__Exercise aim__: Give the number of lines below that hold "Given", and only that.
==== Supplied records
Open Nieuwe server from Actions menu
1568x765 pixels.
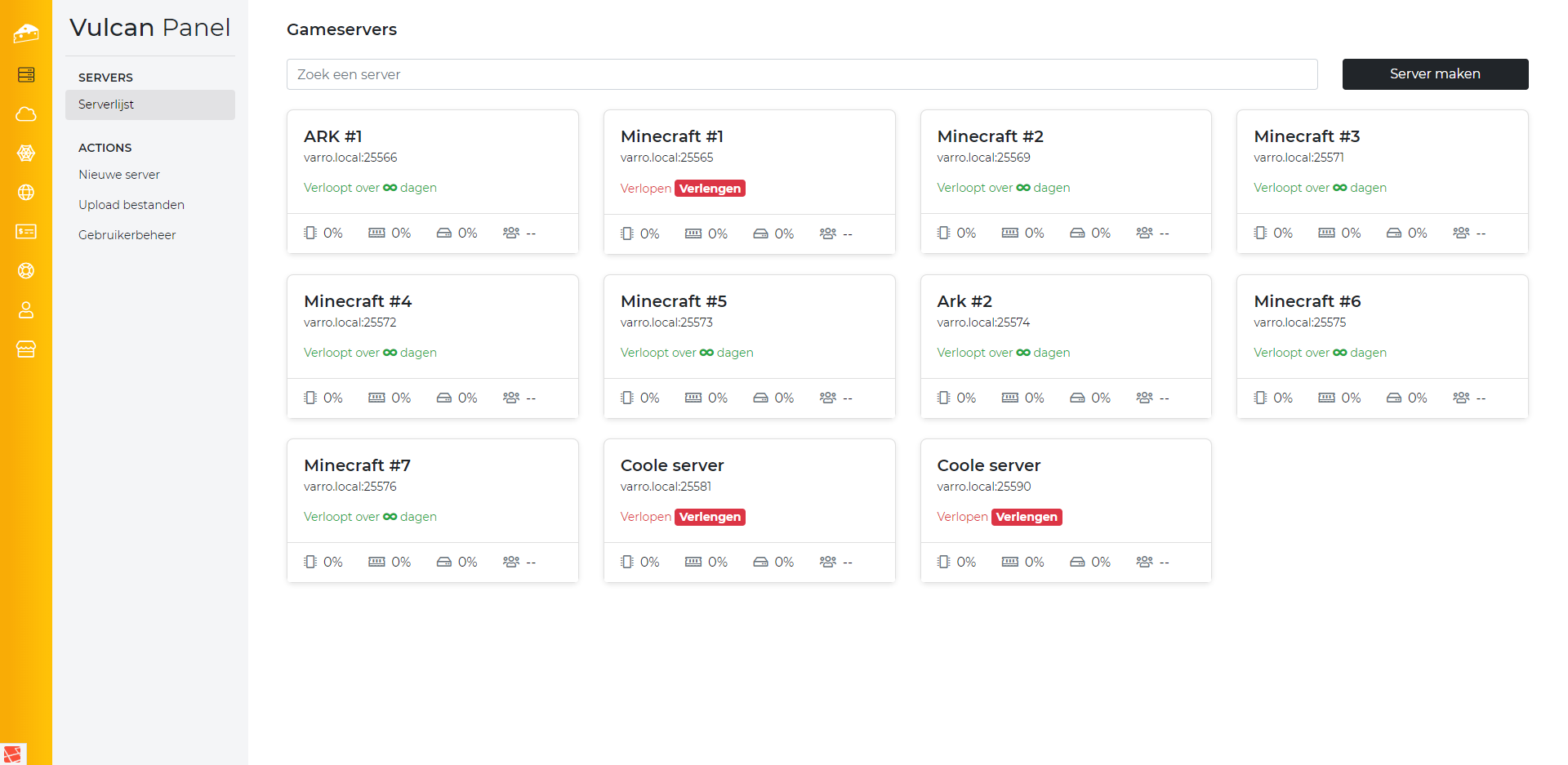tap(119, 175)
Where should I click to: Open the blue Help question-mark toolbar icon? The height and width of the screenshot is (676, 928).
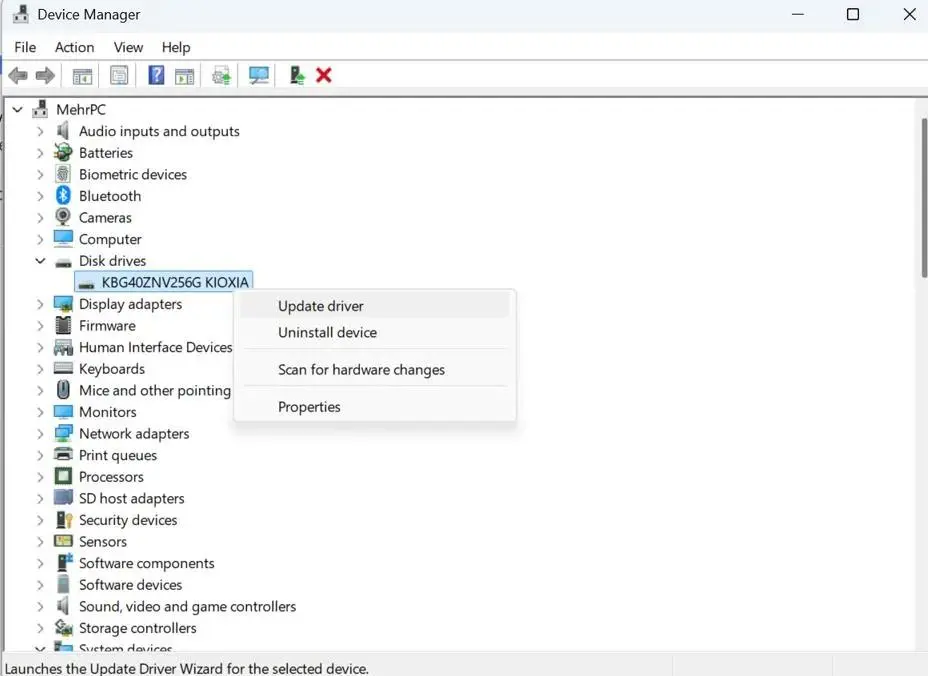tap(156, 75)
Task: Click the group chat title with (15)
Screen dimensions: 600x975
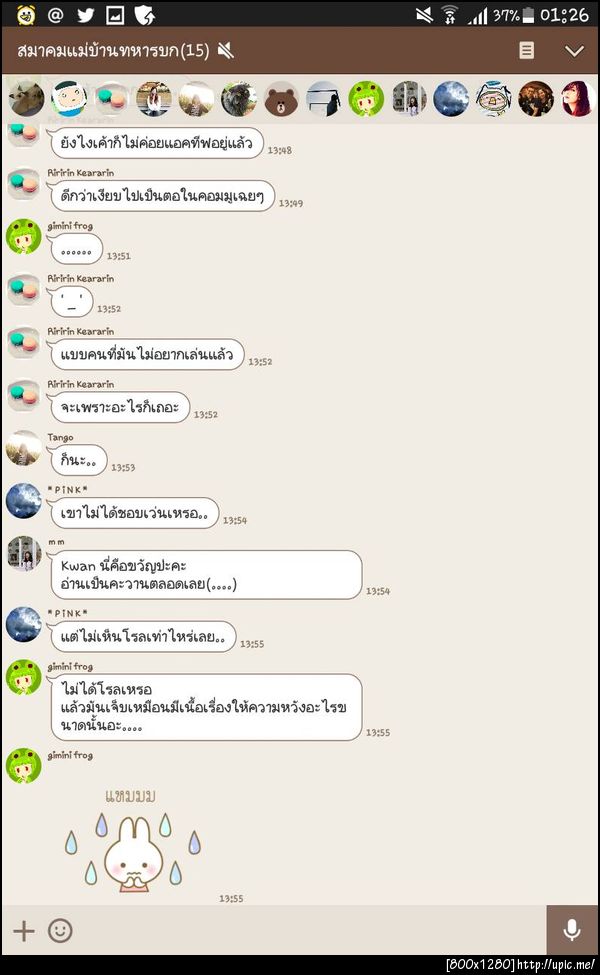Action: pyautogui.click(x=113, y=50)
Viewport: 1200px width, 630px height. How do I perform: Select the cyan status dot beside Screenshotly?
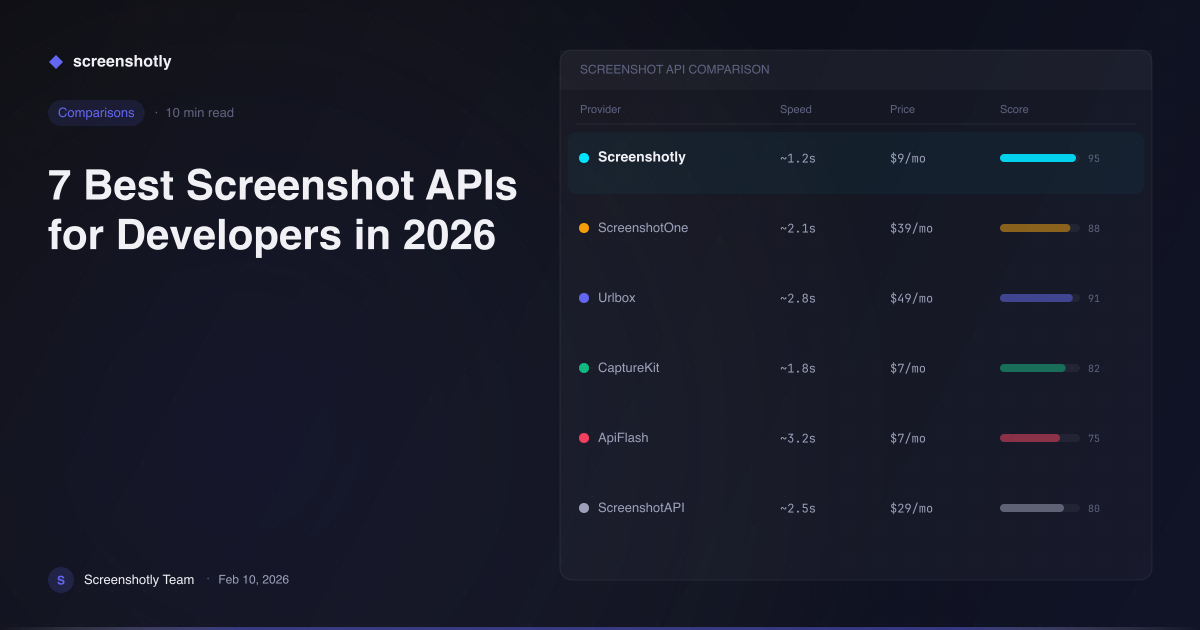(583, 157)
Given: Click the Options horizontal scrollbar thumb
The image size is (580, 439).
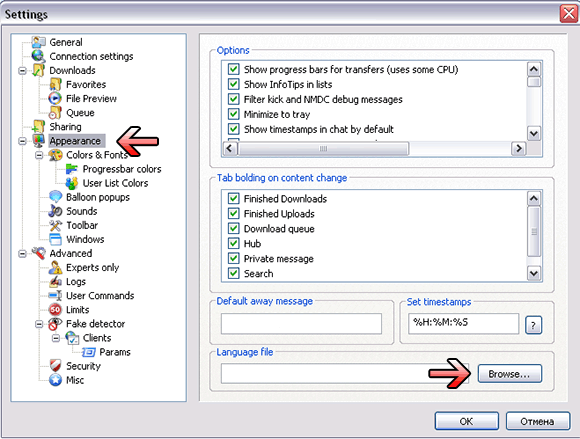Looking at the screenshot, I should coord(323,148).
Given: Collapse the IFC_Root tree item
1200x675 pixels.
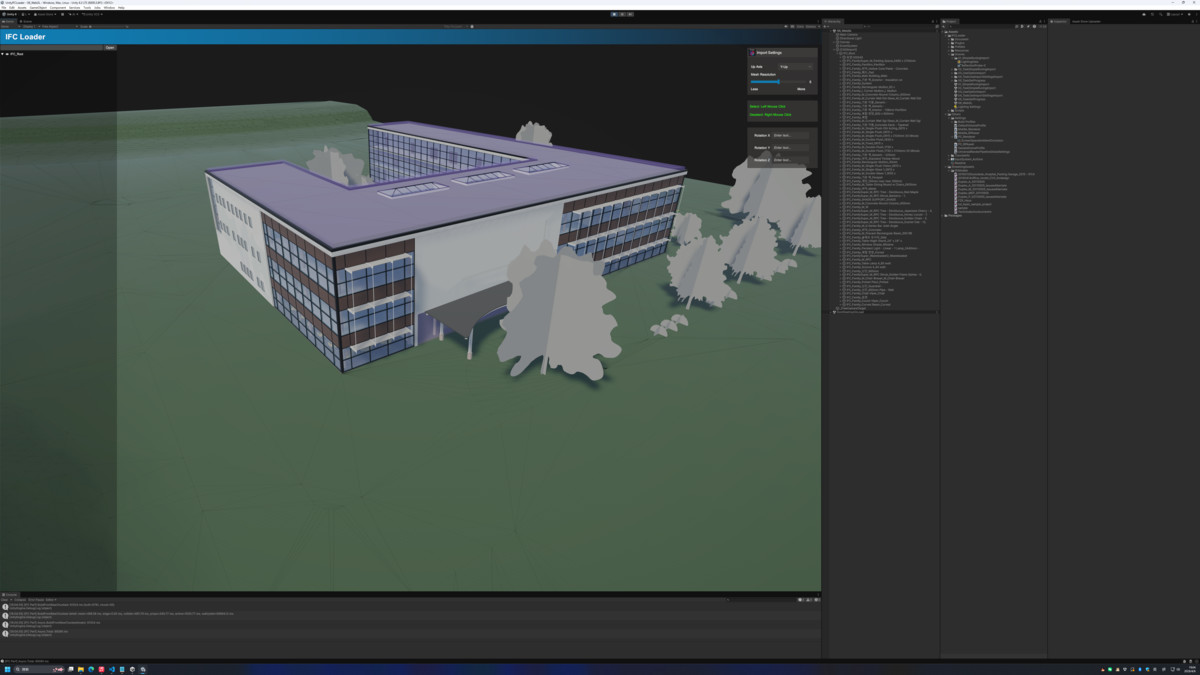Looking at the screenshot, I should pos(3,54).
========
__Exercise solution__: 2